Our record does not include the trial court's rulings on the demurrer and the motion to strike portions of the complaint, or show whether any such rulings were made.

In February 2013, Bennett filed a first amended complaint for damages against the District, asserting claims for (1) willful improper classification as an independent contractor in violation of section 226.8 and Government Code section 53060, and (2) retaliatory employment termination in violation of section 1102.5, subdivision (b).

The District demurred to the first amended complaint, as to the willful improper classification of an independent contractor cause of action, on the ground it "fail[ed] to state facts sufficient to constitute a cause of action because a claim for violation of Labor Code section 226.8 cannot be alleged against a public agency as a matter of law, and Plaintiff has failed to allege any basis for liability under Government Code section 53060." The District demurred to the first amended complaint, as to the retaliatory employment termination cause of action, on the ground it "fail[ed] to state facts sufficient to constitute a cause of action because Plaintiff has failed to allege that he engaged in any 'protected activity' within the meaning and scope of Labor Code section 1102.5."

In the first amended complaint, Bennett's first cause of action for willful misclassification as an independent contractor was based in part on a violation of Government Code section 53060, which provides: "The legislative body of any public or municipal corporation or district may contract with and employ any persons for the furnishing to the corporation or district special services and advice in financial, economic, accounting, engineering, legal, or administrative matters if such persons are specially trained and experienced and competent to perform the special services required. [¶] The authority herein given to contract shall include the right of the legislative body of the corporation or district to contract for the issuance and preparation of payroll checks. [¶] The legislative body of the corporation or district may pay from any available funds such compensation to such persons as it deems proper for the services rendered." Bennett does not challenge the trial court's order sustaining the demurrer to the first amended complaint as to the Government Code section 53060 basis for his first cause of action; he has not mentioned that code section in his appellate briefs. We therefore do not further refer to it.

The District's demurrer to the first amended complaint was sustained without leave to amend. Bennett prematurely filed a notice of appeal before the trial court signed the order dismissing the action with prejudice. We have discretion to treat the notice of appeal as filed immediately after entry of judgment, and we exercise that discretion in this case. (Cal. Rules of Court, rule 8.104(d)(2).)

A dismissal "in the form of a written order signed by the court and filed in the action" is considered a judgment (Code Civ. Proc., § 581d) and thus is appealable under Code of Civil Procedure section 904.1, subdivision (a)(1).

DISCUSSION

I.

◆ **GIVEN MATERIAL**
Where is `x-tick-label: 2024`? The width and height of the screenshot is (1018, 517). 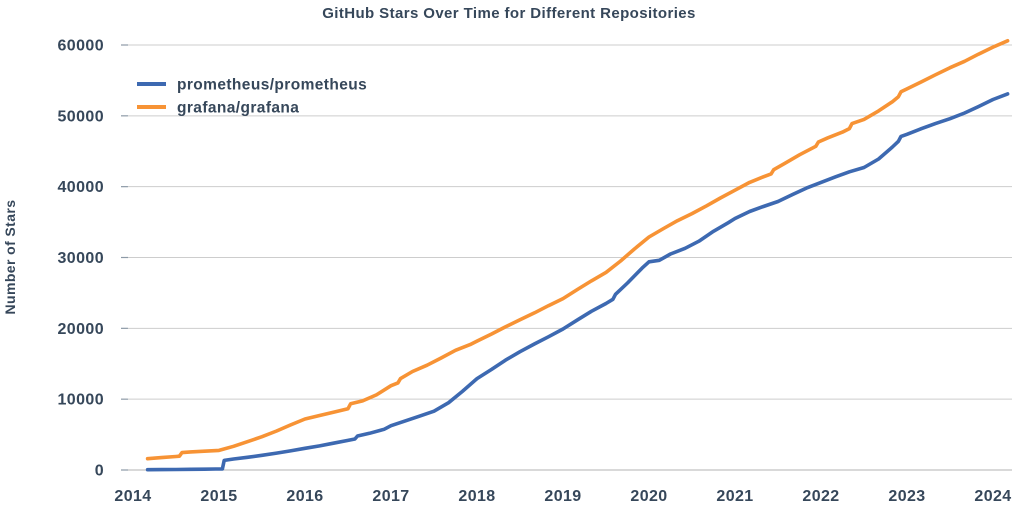 x-tick-label: 2024 is located at coordinates (992, 496).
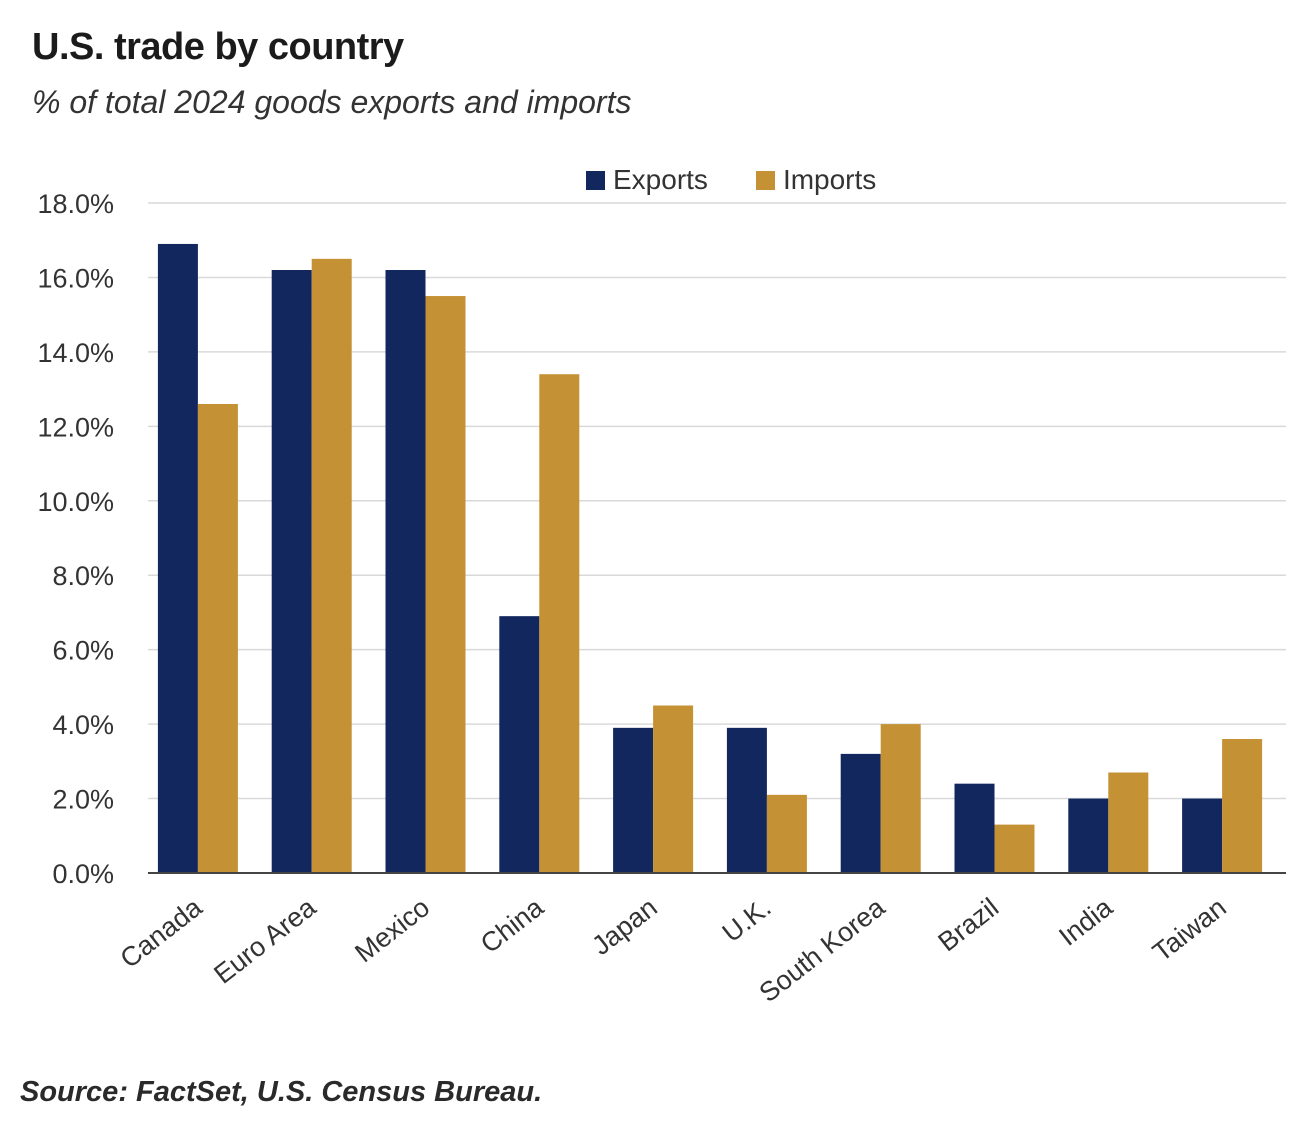  I want to click on x-tick-label: Canada, so click(162, 932).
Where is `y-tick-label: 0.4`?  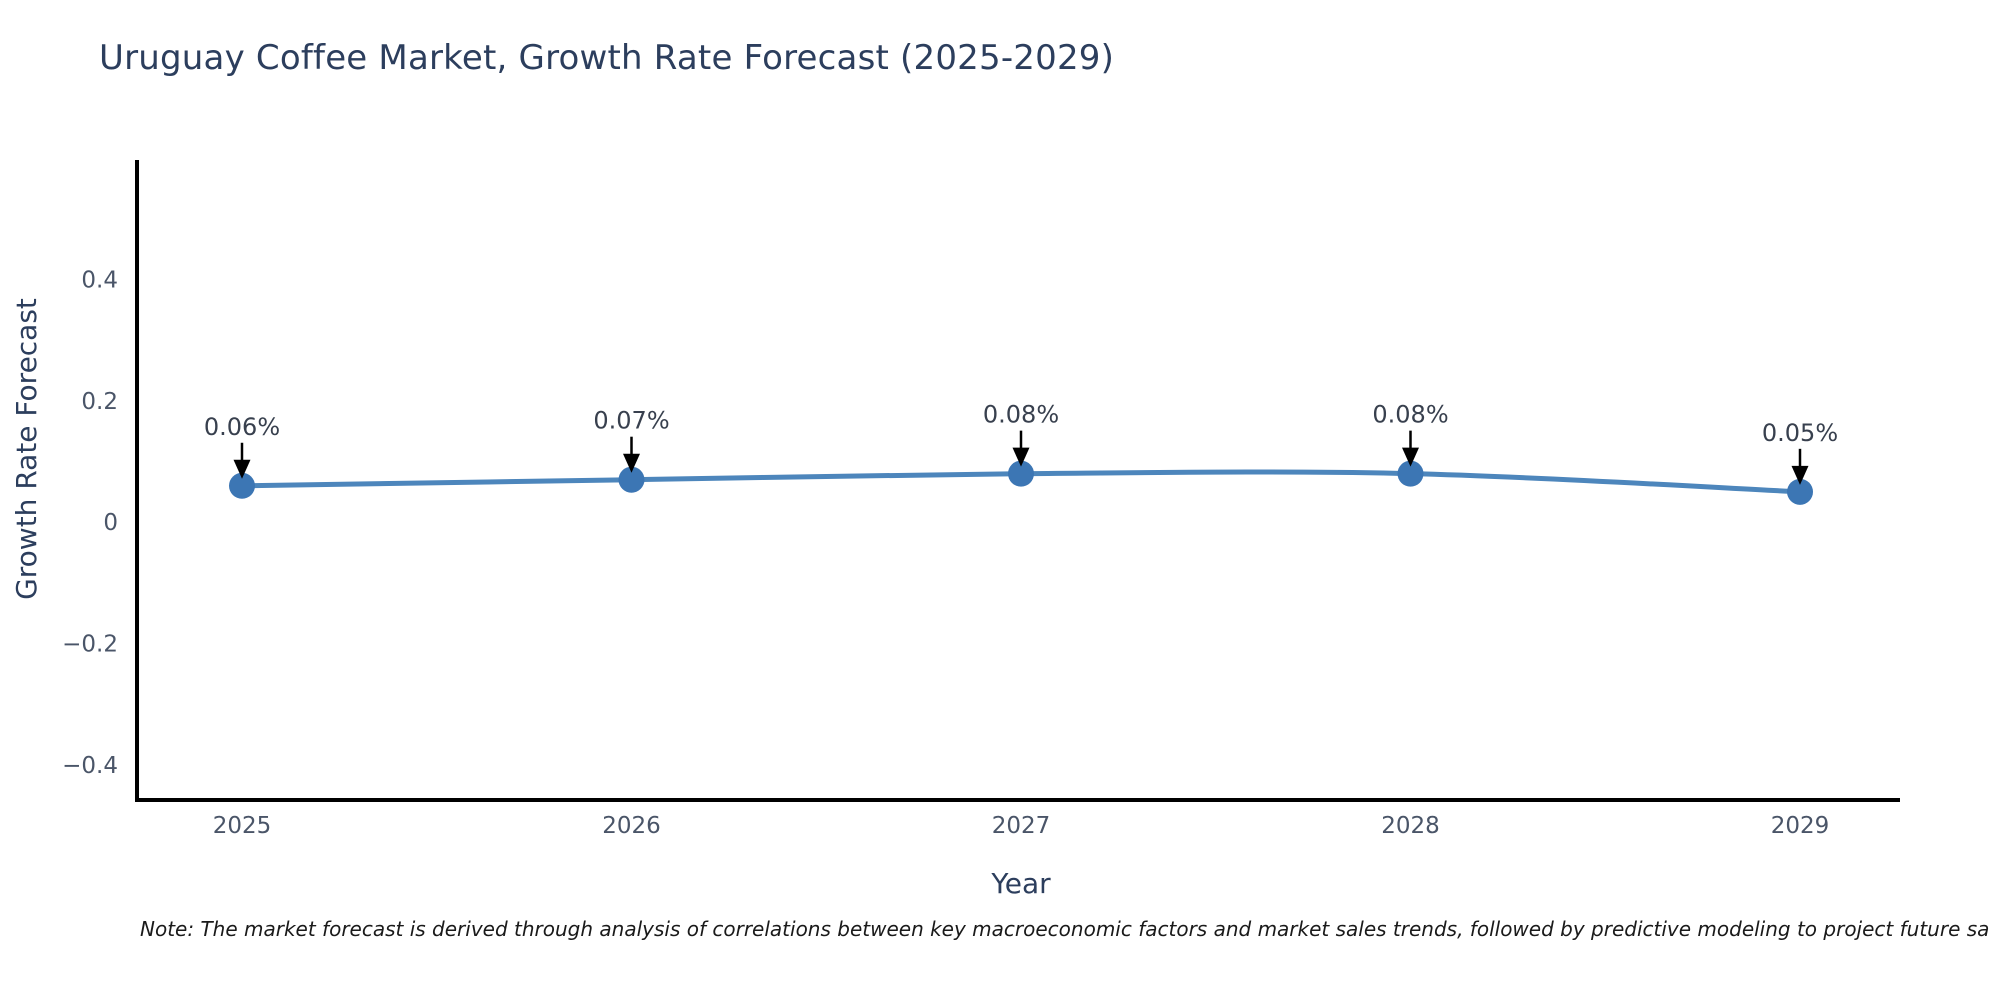
y-tick-label: 0.4 is located at coordinates (100, 281).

◆ **CHECK YOUR UNDERSTANDING**
1/ Reproduce the part of the appellate opinion text above that opens with the words containing "The District's demurrer" and closes with "904.1, subdivision (a)(1).".
2/ According to the appellate opinion text above, in what month and year did Bennett file his first amended complaint against the District?

◆ **ANSWERS FOR THIS EXERCISE**
1/
The District's demurrer to the first amended complaint was sustained without leave to amend. Bennett prematurely filed a notice of appeal before the trial court signed the order dismissing the action with prejudice. We have discretion to treat the notice of appeal as filed immediately after entry of judgment, and we exercise that discretion in this case. (Cal. Rules of Court, rule 8.104(d)(2).)

A dismissal "in the form of a written order signed by the court and filed in the action" is considered a judgment (Code Civ. Proc., § 581d) and thus is appealable under Code of Civil Procedure section 904.1, subdivision (a)(1).

2/ February 2013.